## EXERCISE TASKS
1. In the blog post about leaving Chicago, what did the writer leave with?
2. Return the stretch of the blog post about leaving Chicago from "So, I left Illinois" through "just being me.".

## TEXT SECTION
Don’t Worry…Be…

So, I left Illinois just over a year ago. Some days it feels like I just left, and other days…well…yeah. No, this is not one of those “waxing nostalgic” posts where I reminisce about the taste of Portillo’s, Chicago style pizza, or the beauty of the lake front as viewed from the Adler Planetarium. No…this is me reflecting on the reasons I left. This is me exploring the reasons why anyone takes a chance to venture out and try something new. This is me, just being me.

People always want to know why I left Chicago. Most will assume it was because of the winter. And to be honest, I cannot say that did not play into the decision making process. Others assume I left because I had a job waiting for me. You would be wrong there. I left with whatever would fit in my Jeep and a little over $1,000. There were no…zero…nada…none…in terms of jobs, job offers or job prospects. A few smart asses will say I was trying to escape a broken heart. True or untrue, that’s not exactly something you escape. My heart has been beaten up enough to warrant an escape beyond the outer atmosphere. Yet here I am.

So, why then did I take off?

(A run of records)
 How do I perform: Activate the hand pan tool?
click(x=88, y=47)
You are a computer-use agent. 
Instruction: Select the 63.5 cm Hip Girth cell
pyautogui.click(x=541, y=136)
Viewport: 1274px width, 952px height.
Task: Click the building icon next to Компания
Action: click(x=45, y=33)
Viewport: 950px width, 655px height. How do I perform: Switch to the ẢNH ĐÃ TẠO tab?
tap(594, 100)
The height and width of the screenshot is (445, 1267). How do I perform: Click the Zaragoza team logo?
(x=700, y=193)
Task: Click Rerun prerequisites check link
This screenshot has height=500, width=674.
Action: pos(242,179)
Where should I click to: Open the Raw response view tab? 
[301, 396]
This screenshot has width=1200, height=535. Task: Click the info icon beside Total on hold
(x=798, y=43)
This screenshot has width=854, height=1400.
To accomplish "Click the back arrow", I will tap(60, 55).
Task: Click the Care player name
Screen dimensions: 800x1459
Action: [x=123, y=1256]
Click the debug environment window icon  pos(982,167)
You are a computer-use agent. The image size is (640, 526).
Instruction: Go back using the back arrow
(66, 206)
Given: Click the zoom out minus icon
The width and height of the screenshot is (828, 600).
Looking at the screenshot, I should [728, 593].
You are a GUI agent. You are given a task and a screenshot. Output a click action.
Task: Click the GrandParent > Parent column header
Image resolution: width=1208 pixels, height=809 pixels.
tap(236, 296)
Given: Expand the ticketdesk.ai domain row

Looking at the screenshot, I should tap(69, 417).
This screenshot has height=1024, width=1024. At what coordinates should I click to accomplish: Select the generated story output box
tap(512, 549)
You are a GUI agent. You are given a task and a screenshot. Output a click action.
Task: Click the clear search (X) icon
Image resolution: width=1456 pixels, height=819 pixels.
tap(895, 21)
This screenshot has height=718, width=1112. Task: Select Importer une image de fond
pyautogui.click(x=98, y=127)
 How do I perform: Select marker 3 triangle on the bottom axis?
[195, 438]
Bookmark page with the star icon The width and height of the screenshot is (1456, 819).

## ANSWERS PROVIDED
1. Whatever would fit in a Jeep and a little over $1,000.

2.
So, I left Illinois just over a year ago. Some days it feels like I just left, and other days…well…yeah. No, this is not one of those “waxing nostalgic” posts where I reminisce about the taste of Portillo’s, Chicago style pizza, or the beauty of the lake front as viewed from the Adler Planetarium. No…this is me reflecting on the reasons I left. This is me exploring the reasons why anyone takes a chance to venture out and try something new. This is me, just being me.